You know–you read some piece of history or watch a great mini-series or movie, and think, “I love that guy! (or girl).”  You are inspired by him and moved by his courage or her honor.  And of course you picture this person gorgeous if it’s in writing, and if on TV or film, beauty has usually been provided.

Joshua Lawrence Chamberlain is my latest crush.   A man who prior to the outbreak of the war was a college professor at Bowdoin in Maine.  Then the Civil War began and he wanted to serve his country despite the college’s objections.  The Governor of Maine appointed him Lieutenant Colonel of the newly raised 20th Maine regiment.   While he was involved in a failed campaign at Fredericksburg,  his defending of Little Round Top at Gettysburg, including a daring and tactically brilliant charge when outmanned and armed, is what got him on the map.  Ken Burns  said of Chamberlain in a speech at Harvard:

 It is my belief that Chamberlain represents the best kind of history, the best kind of American. His is the story which always gets overlooked in the superficial aerial views of history we are usually presented with. He enlivens, though, page after page of history, as we learn first of his early life as a professor at Bowdoin, then as the green colonel of the twentieth Maine, finally as hero at Fredericksburg, Petersburg, and Gettysburg–especially Gettysburg, where on Little Round Top he executes an obscure textbook maneuver that saves the Union army and quite possibly the Union itself.  http://www.dce.harvard.edu/pubs/lowell/kburns.html

I’ll save you my unqualified history lesson of Gettysburg and get straight to the point.  Chamberlain was amazing–both educated and able to fight.   He was humble, courageous, and stepped up in a moment and time that neither he nor anyone could fully comprehend.  It is not a stretch at all to say that his defending of Little Round Top, and thus the entire Union Army’s left flank, saved the Battle of Gettysburg for the Union and led to the eventual end of the South’s campaign.  Kind of big, wouldn’t you say?  Our entire nation’s future right square on his shoulders, and they were wide enough for it.  *(http://www.civilwar.org/education/history/biographies/joshua-lawrence-chamberlain.html.).

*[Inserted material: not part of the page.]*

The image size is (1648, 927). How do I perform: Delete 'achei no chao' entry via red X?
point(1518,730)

I know a lot of women right now are crushing on Christian from 50 Shades of Grey.  Yes, I read it to see what all the fuss was about; I’m a  true Lit major at heart and hate it when folks rant against something they’ve never read.  So I rant with authority–I hated 50 Shades and it’s main leading man Christian.  I don’t judge those who loved the book and him.  Well, let’s be honest; I do, because I just don’t get the allure of the tortured man who wants to love well, but alas, just cannot.  But he’s so good inside…just troubled…needs a good woman to bring the good out.

Pah-leeze.  I did not fall for that line in my mid twenties when someone wanted to set me up with her cousin who was a “good man but just needed a good woman to bring it out.”  No thank you, I said to myself back then.    If he’s not good and noble before he gets to me, then I don’t want him.  I wanted a man who was good before me, good with me, and good after me.  Not perfect, but the kind of man who could both talk intelligently, love deeply, but would defend you in a fight if needed.  May be that’s why it took so long to find him!

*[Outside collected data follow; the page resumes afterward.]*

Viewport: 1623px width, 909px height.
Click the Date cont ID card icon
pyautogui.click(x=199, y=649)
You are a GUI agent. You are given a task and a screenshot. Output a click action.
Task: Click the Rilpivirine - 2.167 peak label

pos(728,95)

Was Joshua Chamberlain perfect?  I highly doubt that.  Not one to romanticize, I assume he had many faults too and sometimes made his wife crazy.   But when it mattered, he did what he had to do, not knowing if it were the right thing or even the best thing.   But in those moments of monumental purpose that led to a county staying together, he did what his character, his soul, his very being told him to.    And it turned out to be key.

I think I crush on the Chamberlains over the Greys, the “reals” over the romanticized, because I want to believe that people, men and women alike, can be good, can be heroic, can make a difference.  I’ve always wanted to be one of those people and hope that I can be.  The vast majority of us are not in the kind of battle Chamberlain was by any stretch, and thank God for that.  I do believe, however, that the little battles of character, the doing of the right thing in the smallest of difficult circumstances, do make a difference in the large mosaic that is life.  I certainly hope that’s the case, because I keep banking my life on it.